In silico model of axonal pathfinding during spinal cord regeneration in zebrafish larvae

Abstract Functional spinal cord repair in zebrafish is governed by regeneration-favorable biochemical and mechanical cues within the lesion microenvironment. Alterations in extracellular matrix composition and stiffness are closely associated with axon regeneration. However, experimentally dissecting the interplay between mechanical signals and axonal regrowth in vivo remains technically challenging. Here, we present an agent-based modeling framework to simulate stiffness-mediated axonal growth trajectories across the lesion. We use this model to explore potential mechanisms underlying the characteristic growth patterns observed during zebrafish spinal cord regeneration.
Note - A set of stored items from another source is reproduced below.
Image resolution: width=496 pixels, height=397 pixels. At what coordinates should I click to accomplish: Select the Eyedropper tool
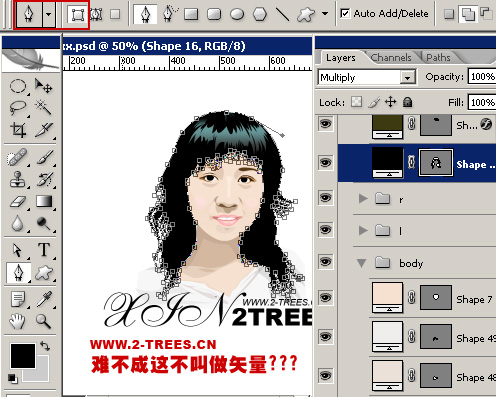[x=44, y=299]
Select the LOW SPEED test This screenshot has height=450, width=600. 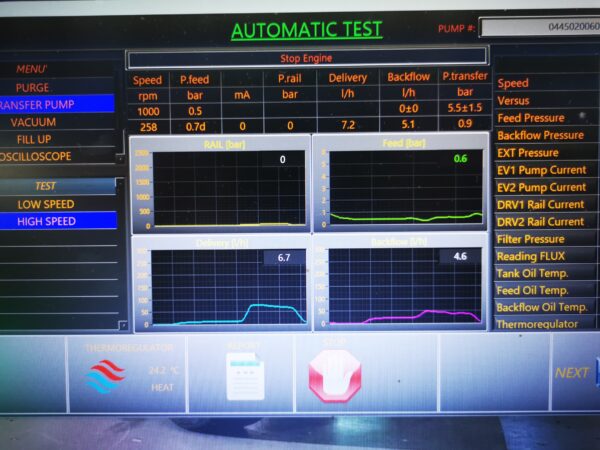click(45, 204)
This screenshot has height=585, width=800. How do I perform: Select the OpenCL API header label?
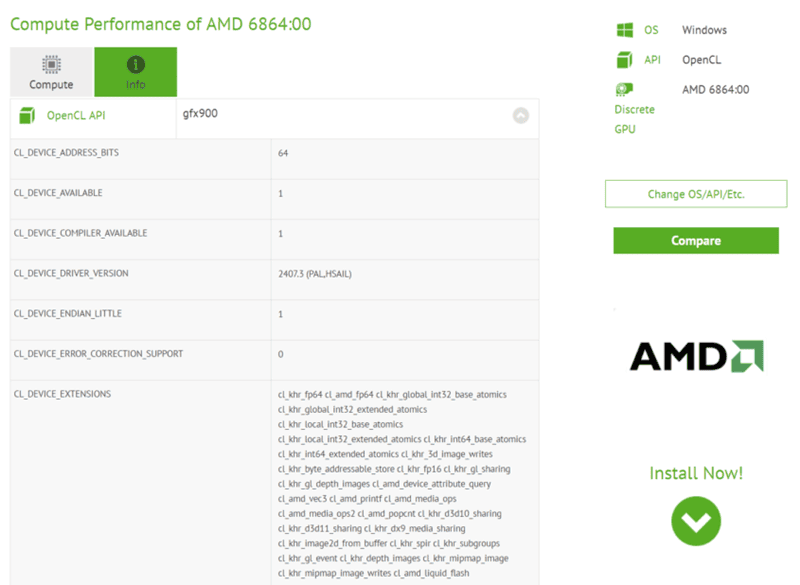(76, 116)
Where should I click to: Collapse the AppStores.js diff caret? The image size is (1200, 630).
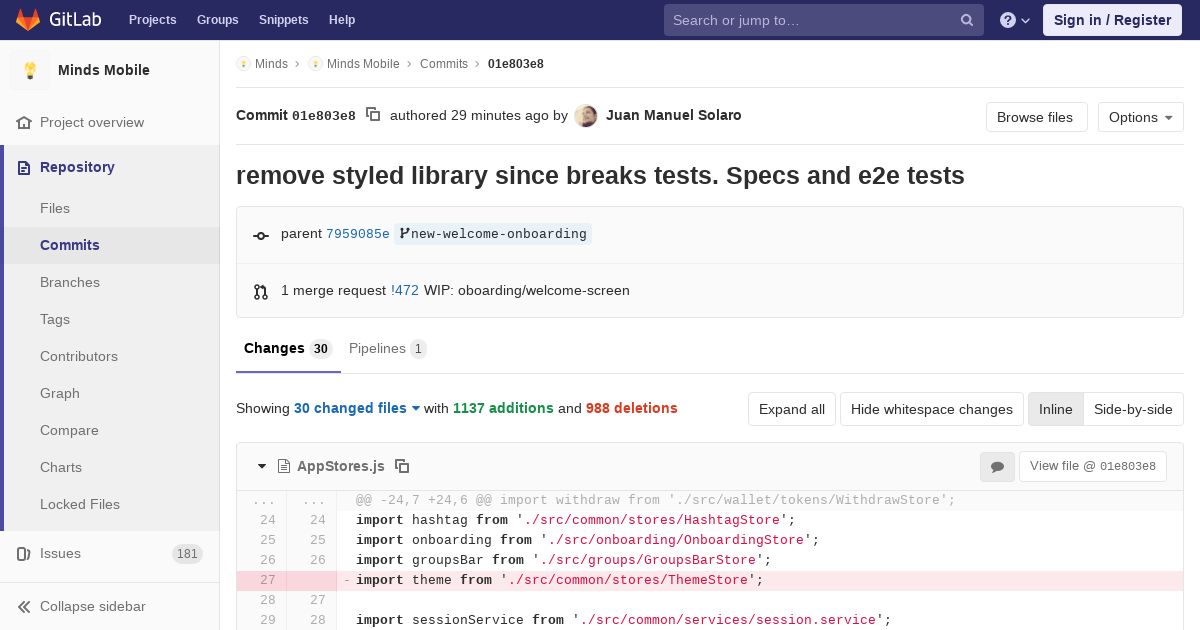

Computational predictions were qualitatively compared with confocal imaging data obtained from larval zebrafish. These phenomenological comparisons revealed a close agreement between simulated and experimentally observed axon growth, indicating that experimentally observed patterns could be governed by transient changes in the stiffness profile of the spinal cord and lesion microenvironment. Hence, our computational framework provides an in silico platform for investigating the role of mechanical cues in axon regeneration in the injured spinal cord. Competing Interest Statement The authors have declared no competing interest. Footnotes Minor typographical, grammatical, and formatting corrections were made throughout the manuscript. In addition, two instances were corrected where the terms growth directionality and growth speed had been inadvertently swapped when describing the roles of n and β_link.